One thing Britons will not leave behind with Brexit is Big Brother – sometimes appearing in the guise of Big Nurse.

The Sunday Telegraph informs us that, backed by a £300 million fund, the government plans to send around 3,000 health professionals into classrooms “to counsel anxious pupils after a sharp rise in levels of mental distress and self-harm.” Children are waiting several months for psychiatric help, according to Health Secretary Jeremy Hunt. To remedy this an army of “well-being practitioners” -- mainly psychology graduates -- will be trained to deliver therapy courses in schools.

Schools in turn must appoint “mental health coordinators” to improve links between schools and local NHS (public health) services, and “awareness” among teachers. They must ensure that “pastoral support” is available, and draw up “effective anti-bullying policies,” says Mr Hunt, who claims: “If we can catch mental ill health early we can treat it and stop it turning into something more serious.”

There is no mention in The Telegraph’s report of coordinating this effort with parents. And, since “anti-bullying” is concerned mainly with “trans” and “gay” issues – which affect a tiny proportion of children -- this is looking like yet another well-meaning programme ripe for hi-jacking by the sexual diversity campaign, of which Education Secretary Justine Greening is a fan.

Mr Hunt repeats the mantra of the mental hygiene movement of the early 20th century, which believed that large numbers of people were mentally unfit. It was an offshoot of the eugenics movement that went underground after Nazism discredited eugenics, but its anti-Christian ethos was continued by sexologist Alfred Kinsey, who based his “research” on the testimony of convicted paedophiles. Kinsey, whose approach now dominates sex education, believed that children are basically bisexual, and that repressing their sexuality leads to mental illness.

Ms Greening told The Telegraph the programme aims to “build resilience in children,” but the sexual diversity campaign favours compulsory pornography studies.

Some schools now encourage children to choose their own sexual preference and identity. Already school nurses are allowed to give out the morning-after pill without involving parents, and police ignored parents’ concerns in recent cases of organised child sexual abuse. The Scottish named person scheme deliberately tried to exclude parents from discussions of their children’s welfare.

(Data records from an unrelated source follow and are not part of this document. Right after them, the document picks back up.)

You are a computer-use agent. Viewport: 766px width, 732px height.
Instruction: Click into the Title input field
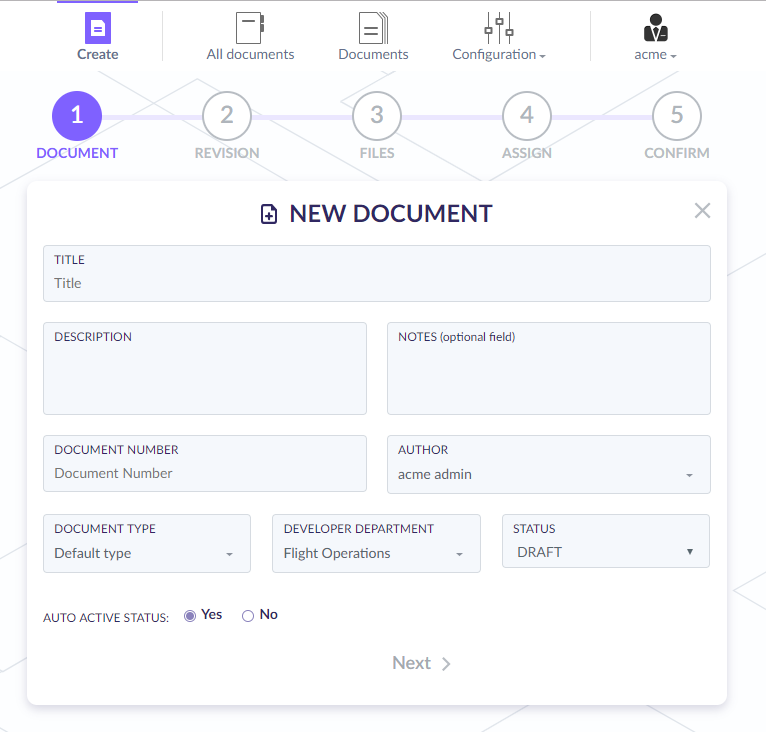point(376,283)
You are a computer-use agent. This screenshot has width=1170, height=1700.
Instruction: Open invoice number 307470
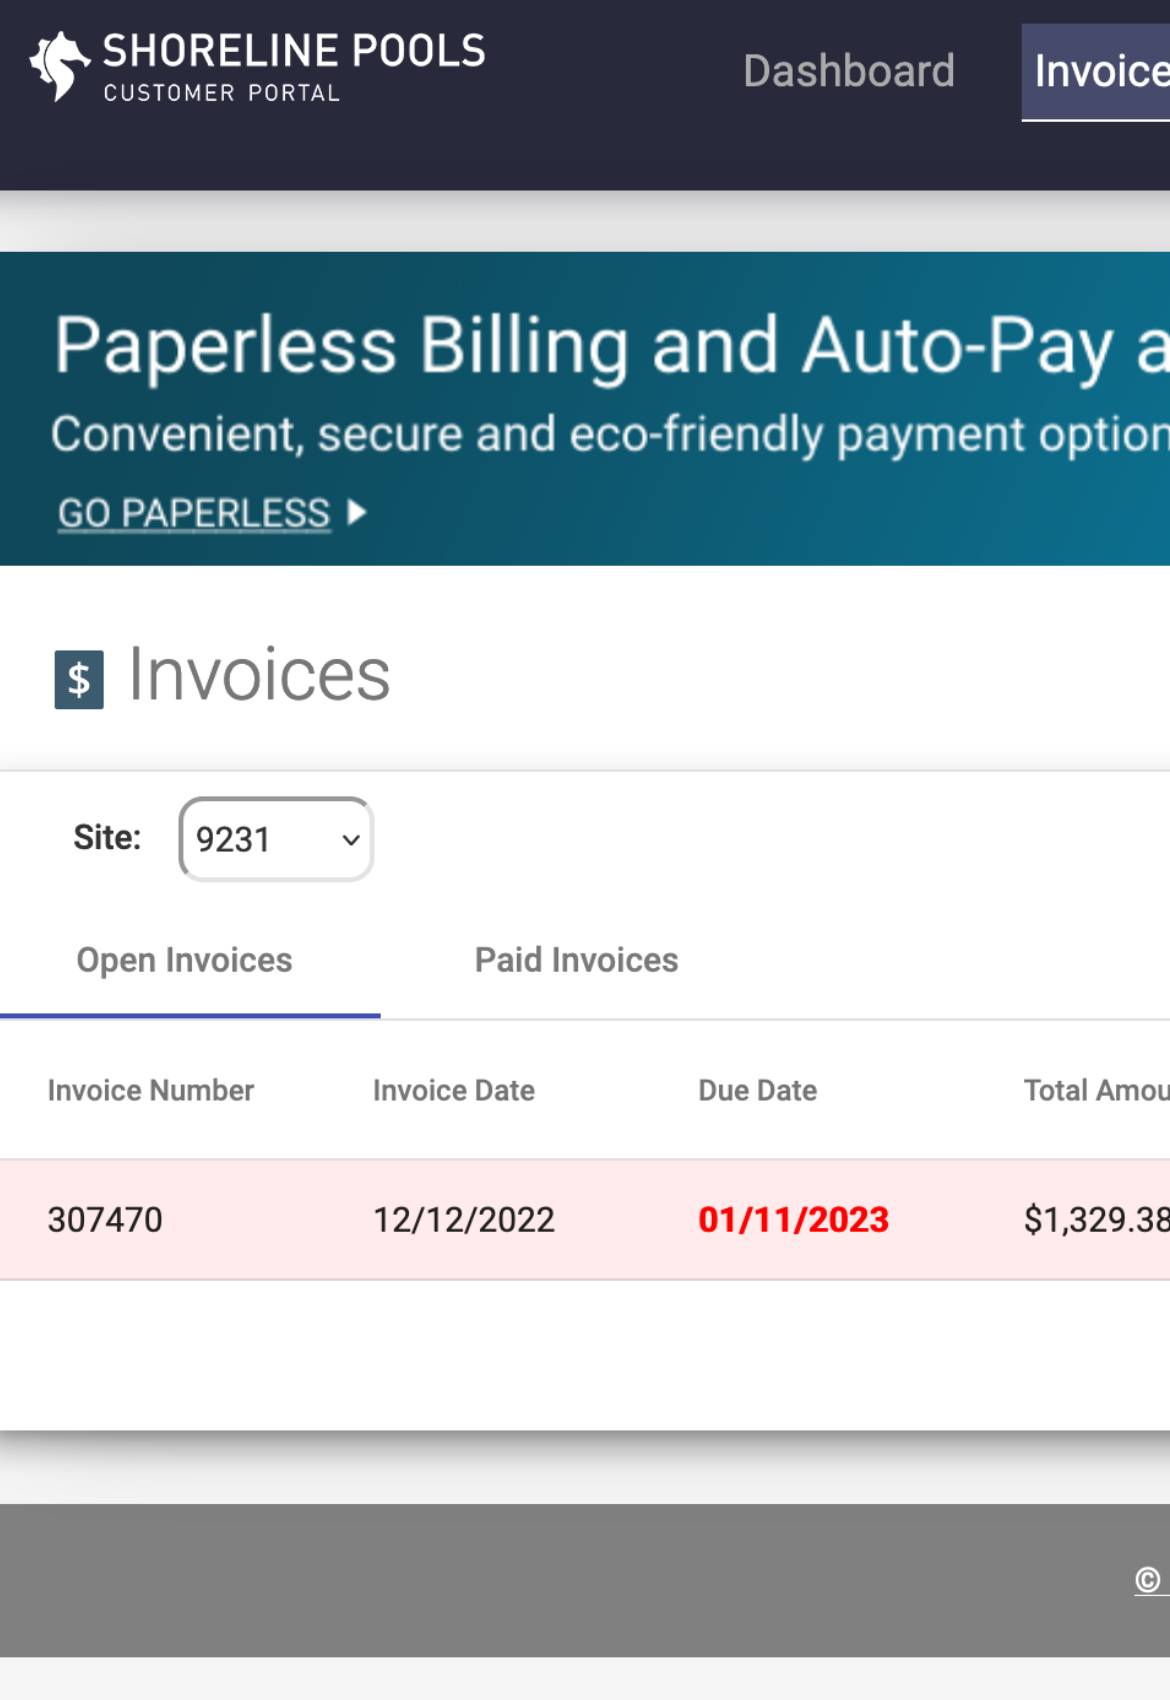(105, 1220)
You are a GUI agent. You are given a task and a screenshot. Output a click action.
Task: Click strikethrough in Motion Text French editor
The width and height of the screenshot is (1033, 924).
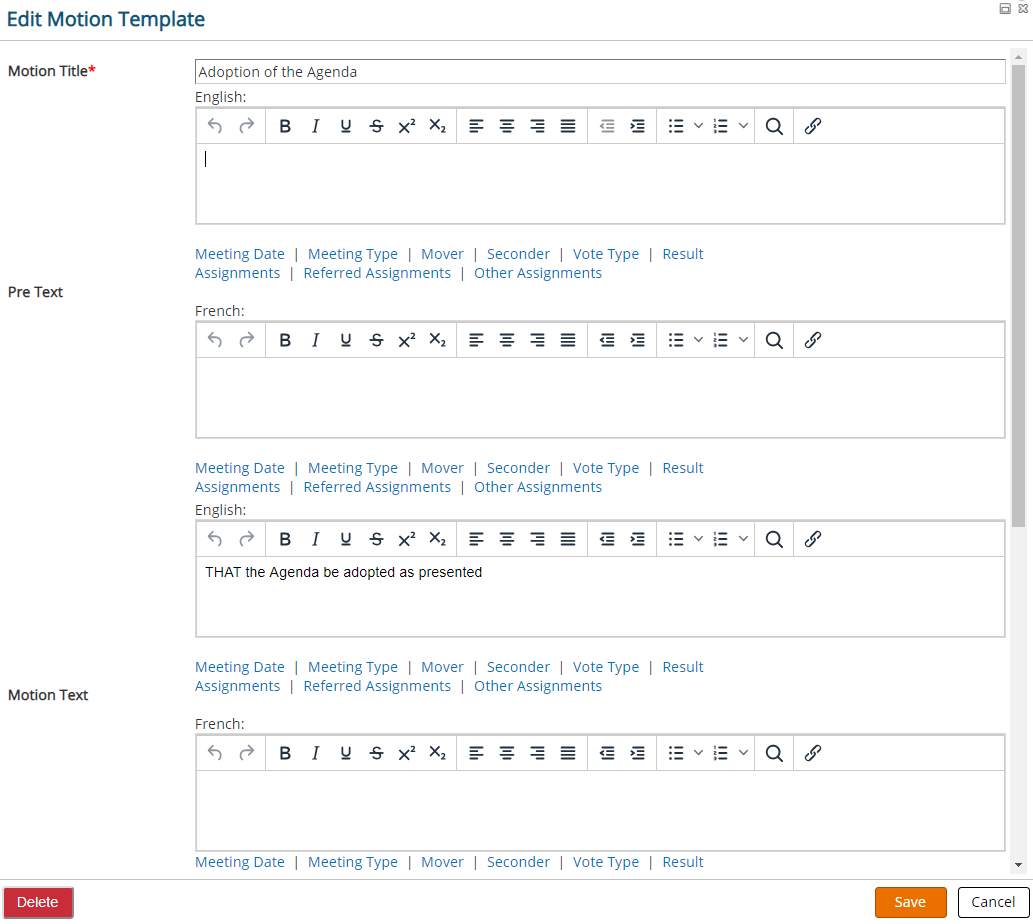tap(376, 753)
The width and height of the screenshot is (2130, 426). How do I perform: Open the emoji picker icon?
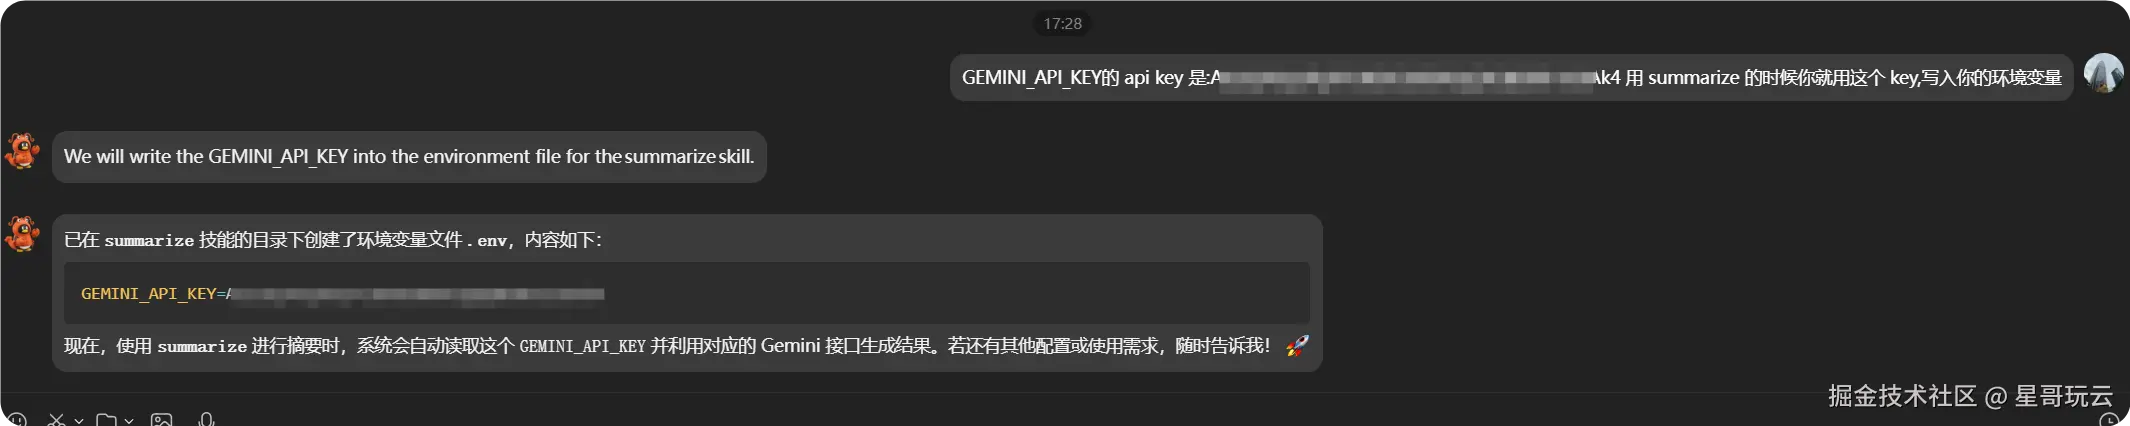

Kinsey believed that Christianity caused mental illness by repressing children’s libido, but the sidelining of religion in society has coincided with increasing family break-up, childhood anxiety and a rise in paedophile activity; all undermine children’s fundamental need for security.

Christianity has been replaced by the religion of sex, and now psychobabble. We have only just been told that syringing ears is worse than useless; we must hope that this new programme is merely useless and not actively damaging to future generations.

Ann Farmer writes from Essex in the UK.